De plus je me suis aperçue que les textes d’enfants devenaient moins créatifs, plus « scolaires ». Alors j’ai essayé de comprendre :
Les enfants, en écrivant leurs textes, utilisaient des mots ou expressions qu’ils étaient sûrs de savoir bien orthographier. Leur préoccupation première était la forme parfaite, de façon à ne pas trop souffrir en séance de correction. Ils utilisaient ce qu’ils savaient pouvoir trouver dans les différents outils orthographiques de la classe ou dans les textes références. Ils étaient comme « empêchés de penser », ils faisaient passer la forme avant le fond. L’extrême souci de l’orthographe les encombrait au point qu’ils ne s’autorisaient plus à penser.
Pas d’hésitation : une pratique ne donne pas les résultats escomptés, il faut en changer. J’ai pris la décision, sentant qu’elle pourrait être meilleure, j’en avais l’intuition, de corriger les textes en présence de leurs auteurs et de ne plus me préoccuper de la matière « orthographe ». Il fallait que l’objectif premier soit l’expression profonde.
Je retrouvais dans ces moments de tête à tête avec un enfant la même relation de confiance qui s’était installée dans le groupe pendant les débats mathématiques, groupe qui était devenu positif et non jugeant. Et le fait que je corrige leurs textes sans jugement de valeur de ma part mais seulement en justifiant mes corrections les déculpabilisait, ils devenaient plus disponibles pour l’expression-création.
Organisation :
Pendant les séances d’écriture de textes (en général deux fois par semaine), je passais derrière chaque enfant (avec ma chaise à roulettes) pour les aider s’ils en avaient besoin.

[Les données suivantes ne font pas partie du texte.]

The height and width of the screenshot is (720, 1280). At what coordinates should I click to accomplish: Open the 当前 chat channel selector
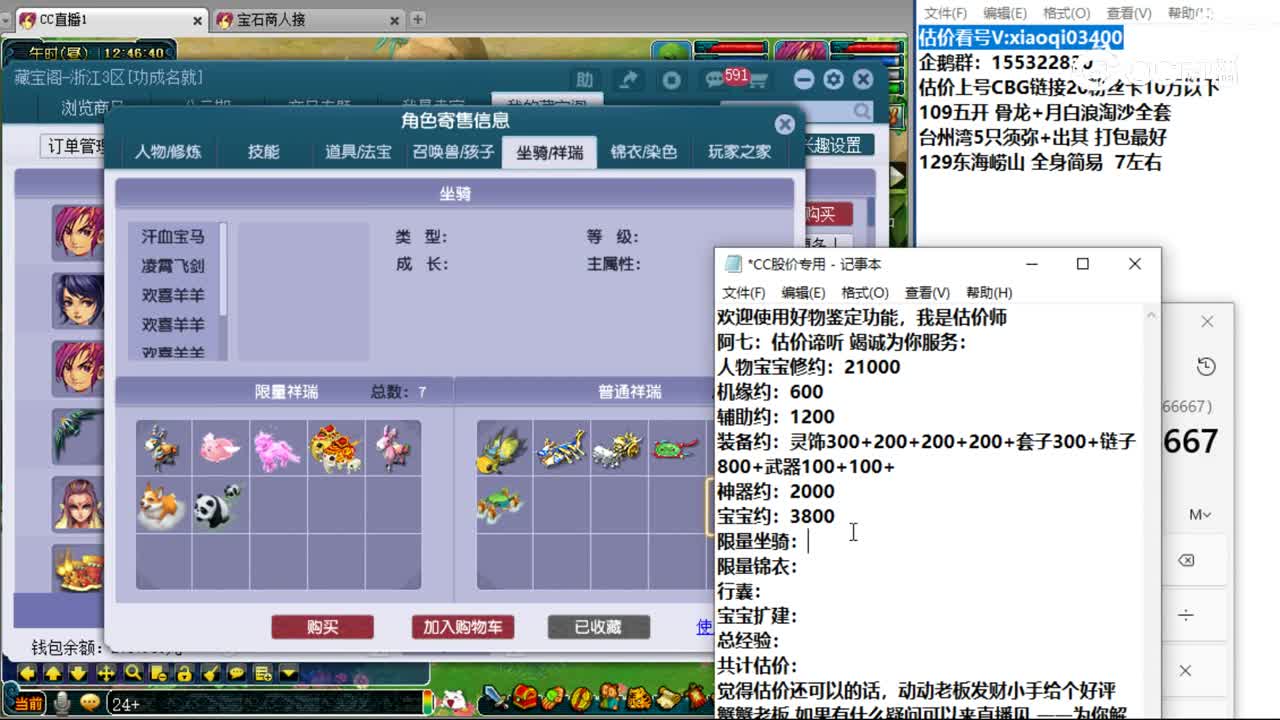pyautogui.click(x=30, y=703)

Ils me lisaient leur texte et moi je corrigeais : je récrivais soit seulement des mots, soit des phrases entières mais toujours en justifiant mon écriture :
« Je mets nt, c’est la 3ème personne du pluriel… j’ajoute es à donné car on sait ce que tu lui as données, c’est dit avant, ce sont des images… je mets es au participe passé parce que le complément d’objet est placé avant…je mets une majuscule parce que c’est un nom propre…etc. »
Mes informations étaient adaptées à l’enfant, à ce que je croyais qu’il pouvait comprendre.
Les enfants recopiaient leur texte à la main, à l’ordinateur et recopiaient aussi plusieurs fois les expressions corrigées.
Les enfants pouvaient aussi profiter du moment travail en autonomie de la journée (une heure en début d’après-midi) pour venir vers moi afin que je corrige leur texte. Si le texte était trop long, je choisissais de n’en corriger qu’une phrase ou deux.
Ainsi au fil des jours, par imprégnation, la bonne orthographe s’imposait naturellement.
Orthographe, moins on parle de toi, plus tu t’améliores !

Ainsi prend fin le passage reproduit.